>> Begin SUPPLIED DATA

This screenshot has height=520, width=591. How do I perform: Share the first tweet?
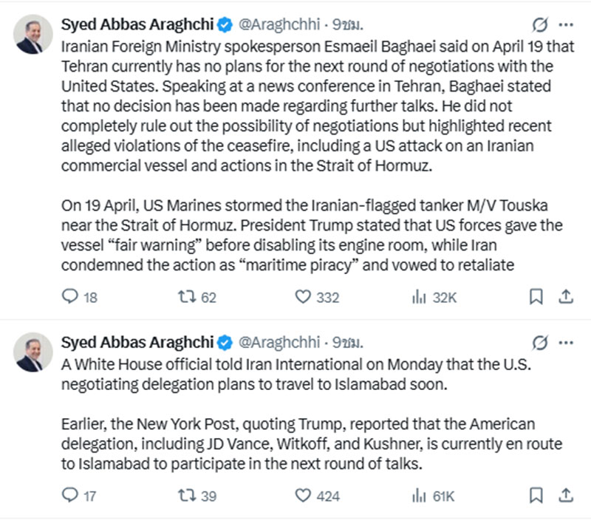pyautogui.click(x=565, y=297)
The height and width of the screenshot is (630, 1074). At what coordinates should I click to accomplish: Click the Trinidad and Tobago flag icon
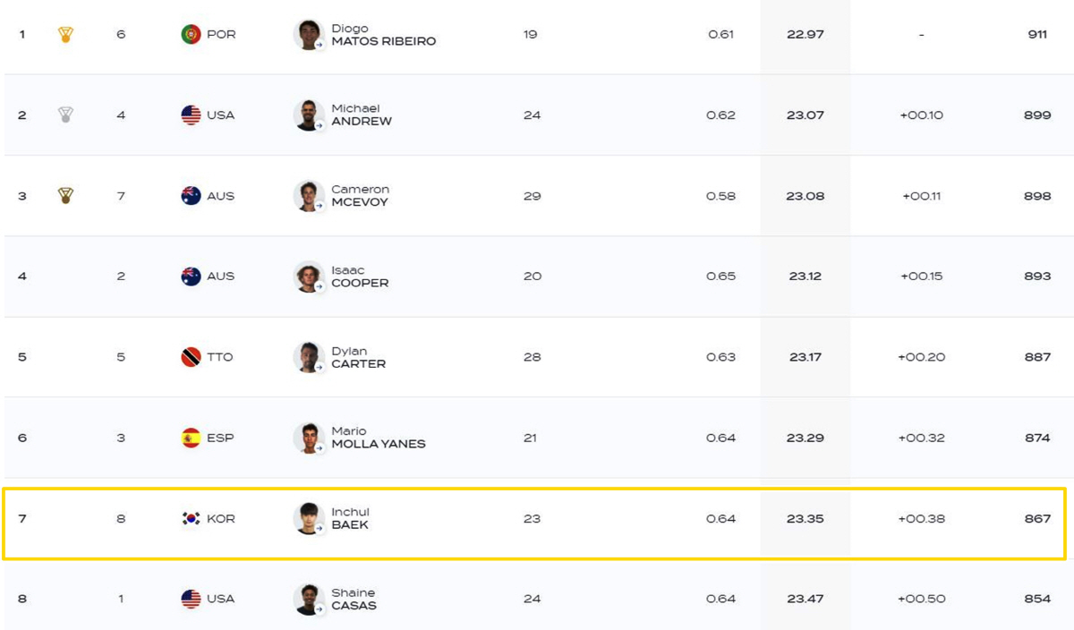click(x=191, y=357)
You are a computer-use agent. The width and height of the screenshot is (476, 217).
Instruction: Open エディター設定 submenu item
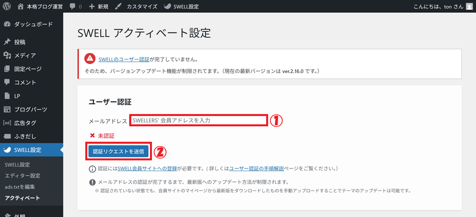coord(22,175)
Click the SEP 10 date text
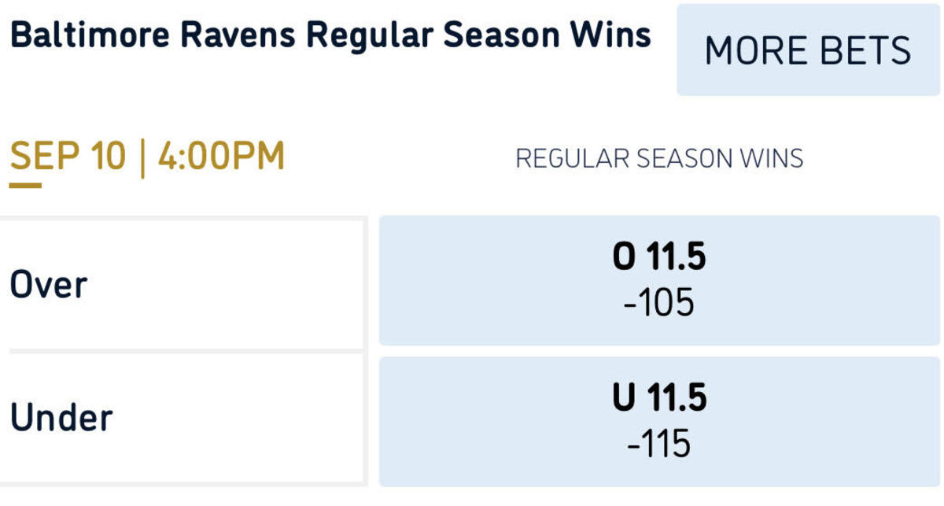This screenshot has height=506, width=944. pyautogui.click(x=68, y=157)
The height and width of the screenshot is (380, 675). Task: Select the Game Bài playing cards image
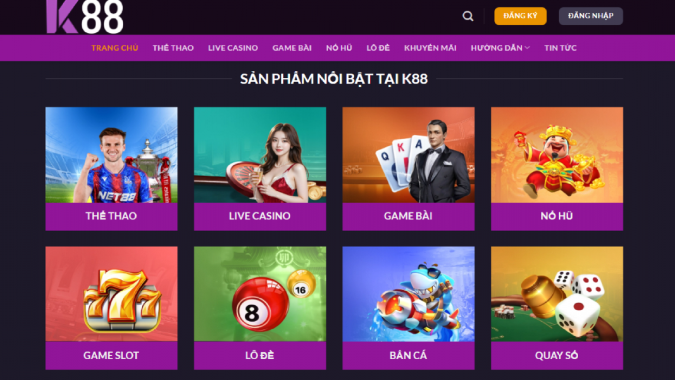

>> End SUPPLIED DATA

* EXERCISE AIM:
Can you update the data above by replacing "flag icon" with "flag emblem", leaving all other text unchanged and the pictures out?

* RESULT FOR THIS EXERCISE:
This screenshot has height=520, width=591. How do I perform: Share the first tweet?
pyautogui.click(x=565, y=297)
The height and width of the screenshot is (630, 1074). At what coordinates should I click to accomplish: Click the Trinidad and Tobago flag emblem
click(x=191, y=357)
You are a computer-use agent. The width and height of the screenshot is (476, 217).
Instruction: Open エディター設定 submenu item
coord(22,175)
Click the SEP 10 date text
This screenshot has height=506, width=944. pyautogui.click(x=68, y=157)
The height and width of the screenshot is (380, 675). Task: Select the Game Bài playing cards image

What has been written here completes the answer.